:: Dataset extract ::

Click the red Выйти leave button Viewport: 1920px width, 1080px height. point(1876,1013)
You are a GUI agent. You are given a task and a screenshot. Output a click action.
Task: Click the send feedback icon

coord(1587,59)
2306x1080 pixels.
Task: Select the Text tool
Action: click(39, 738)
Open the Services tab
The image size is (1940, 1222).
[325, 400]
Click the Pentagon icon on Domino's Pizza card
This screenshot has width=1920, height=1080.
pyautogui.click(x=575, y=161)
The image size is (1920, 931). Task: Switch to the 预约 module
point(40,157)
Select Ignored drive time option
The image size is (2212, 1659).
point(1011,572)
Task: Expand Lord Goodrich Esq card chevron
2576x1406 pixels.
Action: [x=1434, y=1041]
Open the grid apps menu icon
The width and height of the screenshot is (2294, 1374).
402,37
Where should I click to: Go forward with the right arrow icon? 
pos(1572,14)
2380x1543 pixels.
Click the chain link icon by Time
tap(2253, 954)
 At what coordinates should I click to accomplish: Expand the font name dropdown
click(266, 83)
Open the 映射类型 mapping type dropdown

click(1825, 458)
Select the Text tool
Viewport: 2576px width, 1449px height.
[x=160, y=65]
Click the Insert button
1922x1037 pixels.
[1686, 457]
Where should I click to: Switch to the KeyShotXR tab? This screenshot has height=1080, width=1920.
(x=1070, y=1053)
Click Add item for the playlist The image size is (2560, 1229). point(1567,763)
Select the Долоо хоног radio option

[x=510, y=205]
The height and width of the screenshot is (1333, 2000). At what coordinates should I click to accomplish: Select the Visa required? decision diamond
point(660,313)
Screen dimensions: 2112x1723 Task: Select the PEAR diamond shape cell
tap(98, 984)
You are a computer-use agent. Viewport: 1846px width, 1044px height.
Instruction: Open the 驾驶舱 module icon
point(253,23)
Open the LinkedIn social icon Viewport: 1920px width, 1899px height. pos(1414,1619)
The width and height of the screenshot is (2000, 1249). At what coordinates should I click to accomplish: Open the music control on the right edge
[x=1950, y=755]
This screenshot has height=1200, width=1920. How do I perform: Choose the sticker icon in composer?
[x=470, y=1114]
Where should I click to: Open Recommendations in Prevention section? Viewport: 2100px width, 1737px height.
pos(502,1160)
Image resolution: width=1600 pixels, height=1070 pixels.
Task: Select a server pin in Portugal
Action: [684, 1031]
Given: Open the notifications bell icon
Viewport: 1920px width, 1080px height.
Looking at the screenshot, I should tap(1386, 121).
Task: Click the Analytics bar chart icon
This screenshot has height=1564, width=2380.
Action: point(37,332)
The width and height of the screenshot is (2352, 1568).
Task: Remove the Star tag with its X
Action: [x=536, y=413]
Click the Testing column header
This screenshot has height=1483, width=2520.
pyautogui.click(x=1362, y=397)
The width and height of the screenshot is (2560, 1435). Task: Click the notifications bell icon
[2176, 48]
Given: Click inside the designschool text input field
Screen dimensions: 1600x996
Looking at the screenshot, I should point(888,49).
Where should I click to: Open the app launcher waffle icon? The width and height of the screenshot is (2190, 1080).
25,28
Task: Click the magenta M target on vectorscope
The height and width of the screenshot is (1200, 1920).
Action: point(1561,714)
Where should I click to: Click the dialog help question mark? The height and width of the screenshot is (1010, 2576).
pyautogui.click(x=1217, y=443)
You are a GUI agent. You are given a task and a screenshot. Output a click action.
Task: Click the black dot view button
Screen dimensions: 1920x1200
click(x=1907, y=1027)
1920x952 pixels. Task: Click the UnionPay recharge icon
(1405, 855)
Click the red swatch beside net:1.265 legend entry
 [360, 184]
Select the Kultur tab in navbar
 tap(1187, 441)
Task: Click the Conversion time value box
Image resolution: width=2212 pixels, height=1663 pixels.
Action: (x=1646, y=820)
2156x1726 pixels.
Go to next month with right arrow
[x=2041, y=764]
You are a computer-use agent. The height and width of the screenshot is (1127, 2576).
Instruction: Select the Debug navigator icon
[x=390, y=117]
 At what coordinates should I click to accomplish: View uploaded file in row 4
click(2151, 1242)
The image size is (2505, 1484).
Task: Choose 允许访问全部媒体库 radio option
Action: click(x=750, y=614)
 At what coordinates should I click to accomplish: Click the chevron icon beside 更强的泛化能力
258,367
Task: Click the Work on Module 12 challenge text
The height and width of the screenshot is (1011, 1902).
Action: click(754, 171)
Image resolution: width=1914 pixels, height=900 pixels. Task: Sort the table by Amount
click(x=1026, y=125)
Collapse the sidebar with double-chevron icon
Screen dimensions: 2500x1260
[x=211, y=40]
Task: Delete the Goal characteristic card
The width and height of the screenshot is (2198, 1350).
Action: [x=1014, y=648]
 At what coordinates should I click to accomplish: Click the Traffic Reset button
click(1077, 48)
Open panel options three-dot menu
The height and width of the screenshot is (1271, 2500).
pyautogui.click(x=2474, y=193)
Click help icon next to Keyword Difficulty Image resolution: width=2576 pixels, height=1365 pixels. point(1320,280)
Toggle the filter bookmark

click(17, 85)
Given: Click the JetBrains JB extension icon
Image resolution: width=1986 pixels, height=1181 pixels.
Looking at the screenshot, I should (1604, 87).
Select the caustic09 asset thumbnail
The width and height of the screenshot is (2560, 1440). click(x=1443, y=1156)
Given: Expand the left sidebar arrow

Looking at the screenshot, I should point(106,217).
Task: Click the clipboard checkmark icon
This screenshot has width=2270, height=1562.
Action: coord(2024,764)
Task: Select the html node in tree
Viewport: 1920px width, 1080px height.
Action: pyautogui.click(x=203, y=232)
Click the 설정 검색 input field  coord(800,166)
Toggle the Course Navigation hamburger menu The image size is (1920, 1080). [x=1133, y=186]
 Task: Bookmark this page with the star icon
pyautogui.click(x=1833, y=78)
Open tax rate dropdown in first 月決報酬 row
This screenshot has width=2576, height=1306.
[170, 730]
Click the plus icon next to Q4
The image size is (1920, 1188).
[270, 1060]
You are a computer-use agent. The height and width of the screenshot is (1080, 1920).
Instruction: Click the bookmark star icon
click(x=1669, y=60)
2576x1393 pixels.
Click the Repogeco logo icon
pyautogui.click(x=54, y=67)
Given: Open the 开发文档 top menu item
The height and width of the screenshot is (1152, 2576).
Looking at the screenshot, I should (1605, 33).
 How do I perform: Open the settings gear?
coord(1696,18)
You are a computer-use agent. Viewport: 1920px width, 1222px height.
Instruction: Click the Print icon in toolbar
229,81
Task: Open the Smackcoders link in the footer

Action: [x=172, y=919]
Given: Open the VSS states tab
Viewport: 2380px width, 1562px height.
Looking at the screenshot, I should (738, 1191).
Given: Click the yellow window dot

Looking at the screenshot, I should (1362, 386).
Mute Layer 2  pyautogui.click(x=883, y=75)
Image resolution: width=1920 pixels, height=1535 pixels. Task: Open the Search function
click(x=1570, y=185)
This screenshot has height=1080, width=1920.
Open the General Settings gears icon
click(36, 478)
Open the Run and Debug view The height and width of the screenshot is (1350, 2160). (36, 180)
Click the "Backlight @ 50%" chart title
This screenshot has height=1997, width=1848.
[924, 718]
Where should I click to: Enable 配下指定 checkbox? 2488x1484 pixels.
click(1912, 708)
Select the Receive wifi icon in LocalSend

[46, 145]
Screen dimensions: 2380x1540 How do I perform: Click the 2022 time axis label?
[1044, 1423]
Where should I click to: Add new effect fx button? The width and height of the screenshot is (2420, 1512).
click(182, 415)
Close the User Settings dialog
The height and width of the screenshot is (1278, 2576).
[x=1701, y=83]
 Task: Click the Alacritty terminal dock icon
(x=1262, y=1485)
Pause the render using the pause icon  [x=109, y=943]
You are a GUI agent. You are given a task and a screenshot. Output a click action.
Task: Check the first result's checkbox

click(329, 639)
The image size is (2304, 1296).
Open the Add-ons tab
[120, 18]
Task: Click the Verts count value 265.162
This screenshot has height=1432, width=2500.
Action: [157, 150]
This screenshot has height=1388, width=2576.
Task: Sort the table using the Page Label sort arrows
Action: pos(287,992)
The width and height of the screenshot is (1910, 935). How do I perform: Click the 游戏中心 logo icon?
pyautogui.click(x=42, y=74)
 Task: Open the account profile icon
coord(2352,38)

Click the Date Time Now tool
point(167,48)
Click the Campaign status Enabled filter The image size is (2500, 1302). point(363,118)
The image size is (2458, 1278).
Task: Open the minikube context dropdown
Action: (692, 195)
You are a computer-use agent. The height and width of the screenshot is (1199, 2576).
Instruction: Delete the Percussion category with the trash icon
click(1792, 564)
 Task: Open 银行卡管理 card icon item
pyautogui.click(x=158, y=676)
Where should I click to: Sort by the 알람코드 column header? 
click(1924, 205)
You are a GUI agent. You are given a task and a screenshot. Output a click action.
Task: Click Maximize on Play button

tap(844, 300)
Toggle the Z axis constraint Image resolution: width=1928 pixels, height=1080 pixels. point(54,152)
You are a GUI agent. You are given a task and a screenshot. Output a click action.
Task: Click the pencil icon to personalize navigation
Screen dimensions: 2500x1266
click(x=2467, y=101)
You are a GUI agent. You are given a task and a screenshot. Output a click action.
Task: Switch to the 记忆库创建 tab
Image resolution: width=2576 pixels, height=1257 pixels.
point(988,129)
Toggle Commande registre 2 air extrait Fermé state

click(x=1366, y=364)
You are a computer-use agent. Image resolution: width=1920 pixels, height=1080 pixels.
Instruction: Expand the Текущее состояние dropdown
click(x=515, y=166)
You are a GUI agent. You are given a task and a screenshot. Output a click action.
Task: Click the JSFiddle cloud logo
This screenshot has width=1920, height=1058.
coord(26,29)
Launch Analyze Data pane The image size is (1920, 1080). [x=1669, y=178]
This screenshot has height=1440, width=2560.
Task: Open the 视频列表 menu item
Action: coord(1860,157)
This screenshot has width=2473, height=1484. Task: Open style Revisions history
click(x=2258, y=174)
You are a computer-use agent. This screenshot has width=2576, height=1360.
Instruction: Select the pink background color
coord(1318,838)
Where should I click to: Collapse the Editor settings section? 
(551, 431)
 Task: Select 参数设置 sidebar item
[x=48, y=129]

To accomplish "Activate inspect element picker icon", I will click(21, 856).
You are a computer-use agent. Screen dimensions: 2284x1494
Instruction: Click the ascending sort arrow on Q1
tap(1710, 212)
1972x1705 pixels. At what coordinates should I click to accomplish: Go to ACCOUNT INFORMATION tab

:::

* _Activity_:
Give only a number, namely how many lines in the entries above hold the word "field".

* _Exercise response_:
2